[TRECHO DO DOCUMENTO]

Essas representações nacionais dão o tom das seleções oficiais que países com pavilhões nos Giardini, entre eles o Brasil, levaram à mostra italiana, que vai até 26/11. Há um desejo coletivo quase delirante pela paz num mundo em ruínas ou em vias de destruição.

Em crítica óbvia, mas não por isso fraca, aos Estados Unidos de Trump, o artista Mark Bradford, gay e negro, desestruturou o espaço de seu país. Deu cara de escombro à entrada e, na primeira sala, criou uma instalação de papel que parece um tumor avermelhado a dominar o espaço.

Vincenzo Pinto/AFP
Visitors admire the artwork
Americano Mark Bradford deu cara de escombro a instalação que lembra a Casa Branca

Suas obras parasitam uma arquitetura criada nos moldes da Casa Branca. No espaço central, coroado por uma cúpula, cobriu as paredes de papel rasgado e criou intervenção no teto, dando a impressão de que o domo desabará.

[/TRECHO DO DOCUMENTO]

EXERCÍCIOS
1. Responda com base no trecho do documento:
(a) Até que data vai a mostra italiana?
(b) Que instalação Mark Bradford criou na primeira sala?
(c) Em que moldes foi criada a arquitetura que as obras de Bradford parasitam?
2. Reproduza do trecho do documento, sem qualquer alteração, tudo o que vai desde "Essas representações nacionais" até "o domo desabará.".

[EXTRATO DE DADOS]

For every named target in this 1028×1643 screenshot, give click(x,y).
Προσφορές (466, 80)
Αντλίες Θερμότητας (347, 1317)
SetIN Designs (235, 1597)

[/EXTRATO DE DADOS]

RESPOSTAS POR ITEM
1.
(a) Até 26/11.
(b) Uma instalação de papel que parece um tumor avermelhado a dominar o espaço.
(c) Nos moldes da Casa Branca.

2.
Essas representações nacionais dão o tom das seleções oficiais que países com pavilhões nos Giardini, entre eles o Brasil, levaram à mostra italiana, que vai até 26/11. Há um desejo coletivo quase delirante pela paz num mundo em ruínas ou em vias de destruição.

Em crítica óbvia, mas não por isso fraca, aos Estados Unidos de Trump, o artista Mark Bradford, gay e negro, desestruturou o espaço de seu país. Deu cara de escombro à entrada e, na primeira sala, criou uma instalação de papel que parece um tumor avermelhado a dominar o espaço.

Vincenzo Pinto/AFP
Visitors admire the artwork
Americano Mark Bradford deu cara de escombro a instalação que lembra a Casa Branca

Suas obras parasitam uma arquitetura criada nos moldes da Casa Branca. No espaço central, coroado por uma cúpula, cobriu as paredes de papel rasgado e criou intervenção no teto, dando a impressão de que o domo desabará.